=== Section Start ===

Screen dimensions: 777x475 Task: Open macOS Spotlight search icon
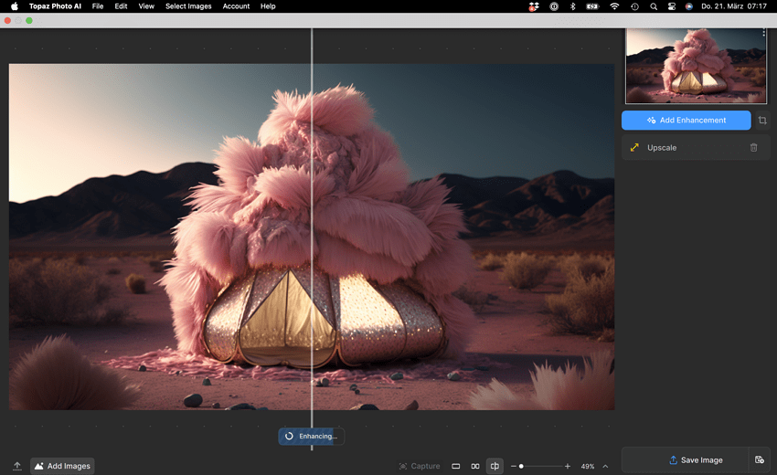(x=654, y=6)
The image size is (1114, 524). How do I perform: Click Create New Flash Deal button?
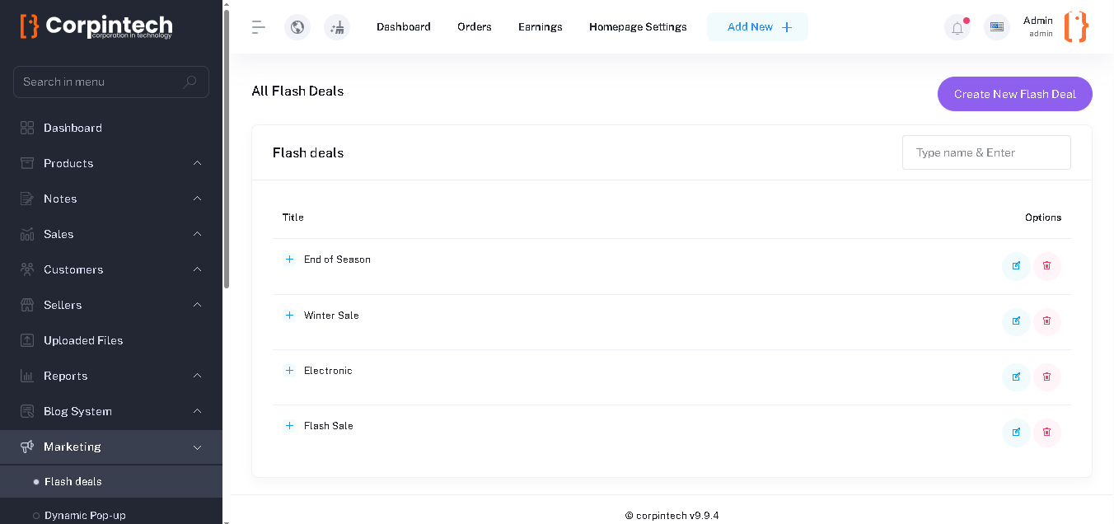pyautogui.click(x=1014, y=94)
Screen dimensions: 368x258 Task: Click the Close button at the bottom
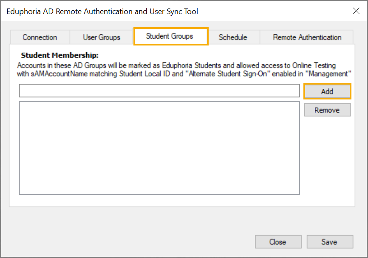278,242
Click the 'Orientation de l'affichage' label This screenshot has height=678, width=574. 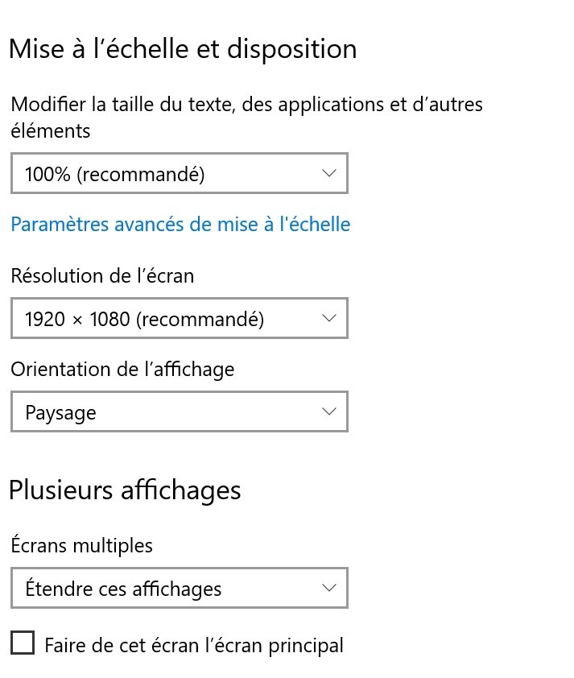tap(122, 369)
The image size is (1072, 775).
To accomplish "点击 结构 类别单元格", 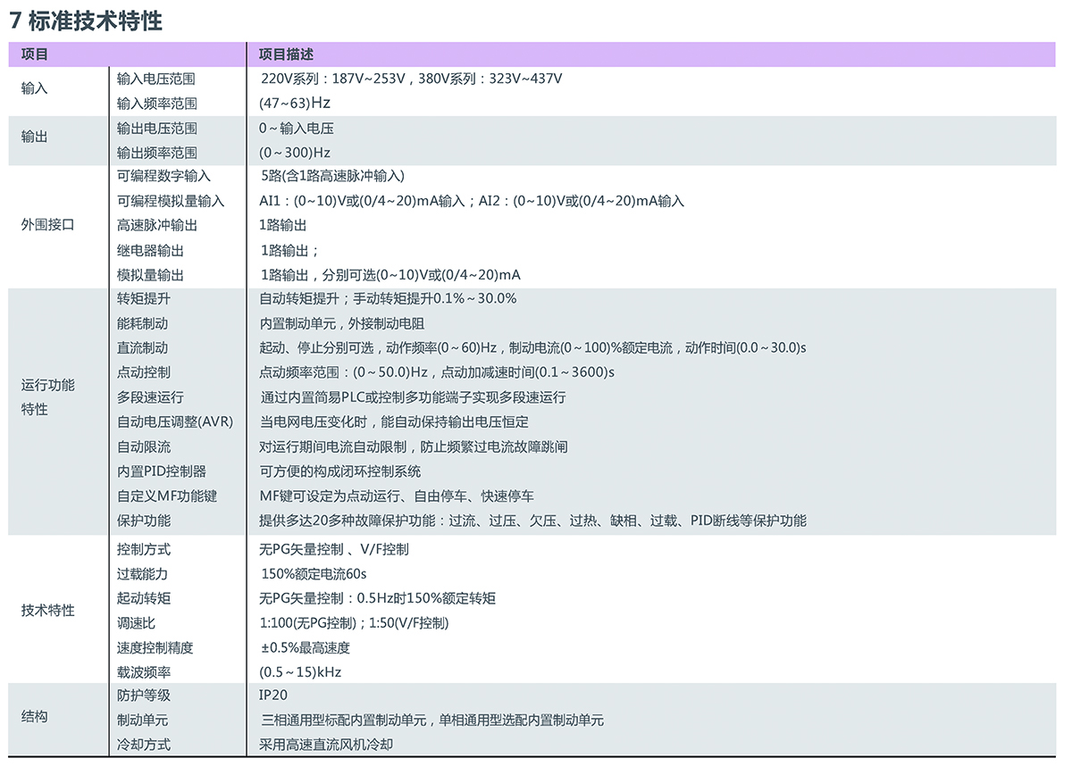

=== Section End ===

## EXERCISE OBJECTIVE
In the copy, include exactly the lines from the one with "The image size is (1072, 775)." through the final line of the data, both ends included, and no pictures.

## WRITTEN ANSWER
The image size is (1072, 775).
To accomplish "点击 结构 类别单元格", 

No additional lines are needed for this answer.